Thanks for the responses! We're not natural Southerners, so this didn't occur to me until last night....haha.


----------



## hsmom2four

I have some grits that are more than one year past their package expiration date and we are still eating them. They look, smell and taste fine. When I first bought them they were stored in the freezer. I can't remember how long they were in there though. Then they were allowed to come up to room temp for a few days and prepacked into glass jars and vac sealed. They've been stored this way for a couple of years. I have written on the jars that they had an expiration date of six months from the time I bought them.


----------



## bee

I got a deal at the scratch and dent and got 2 pound bags of white quick grits(Jim Dandy brand) for 49 cents each..not out of date either. I just put them in the freezer for a week, brought to room temp and transfered to canning jars. If I had vacum available I would do that too.


----------



## BillHoo

I like grits.

But I don't like them enough that I eat them every day.

In fact, I've been known to have an open cardboard can of grits setting up on the shelf for up to two years before I decided to make some. They taste the same to me! Butter, salt, black pepper and some hotsauce. If they're rancod, I guess I'd just put on more hot sauce.


----------



## Trixters_muse

Pretty much the same thing here.... freeze, bring to room temp a couple of days, then vacum pack. I also have some in a 2 gallon bucket that I packed in mylar, been stored for about a year but have not tried them yet.


----------



## Trisha in WA

Help a northerner out here. What's the difference between grits and corn meal. I thought they were the same with just different regional names.


----------



## belladulcinea

http://en.wikipedia.org/wiki/Grits

Grits are a breakfast type grain/cereal, good with sugar and milk or garlic, cheese and bacon! YUMMO! Oh yeah, with lots of butter!

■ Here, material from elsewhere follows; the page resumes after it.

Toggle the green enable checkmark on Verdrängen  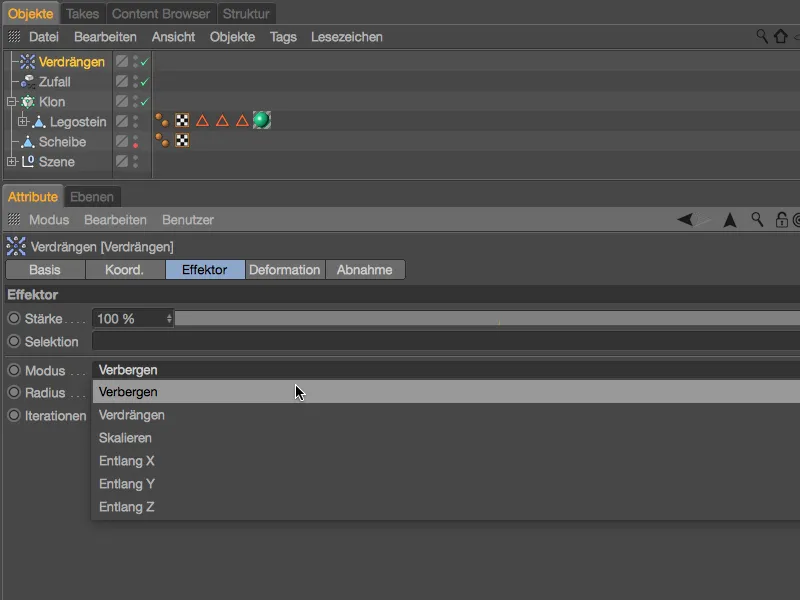(x=145, y=62)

Cornmeal is for breading fish, making cornbread and hoe cakes.


----------



## jwal10

Grits are just reconstituted corn meal in a ratio of 3 to 1 and heated until the water is absorbed, seasoned to your liking. I never found enough/any seasoning to make me likey....James


----------



## Ohiogal

I oven canned mine. And the cornmeal too - works fine. Keeps the flavor and is fresh as the day it was canned. The glass jars help hold the flavor IMHO.


----------



## unregistered29228

I don't care for grits much - I'm an oatmeal girl. But since the family likes grits, I'll set store some for them. They like them with butter and maple syrup, but not cheese.

I think I'll oven can what I picked up yesterday, since I've got plenty of jars. I found 5 lb. bags of it at Walmart, not on sale but reasonably priced. So I got 15 lbs. and figure that will be enough.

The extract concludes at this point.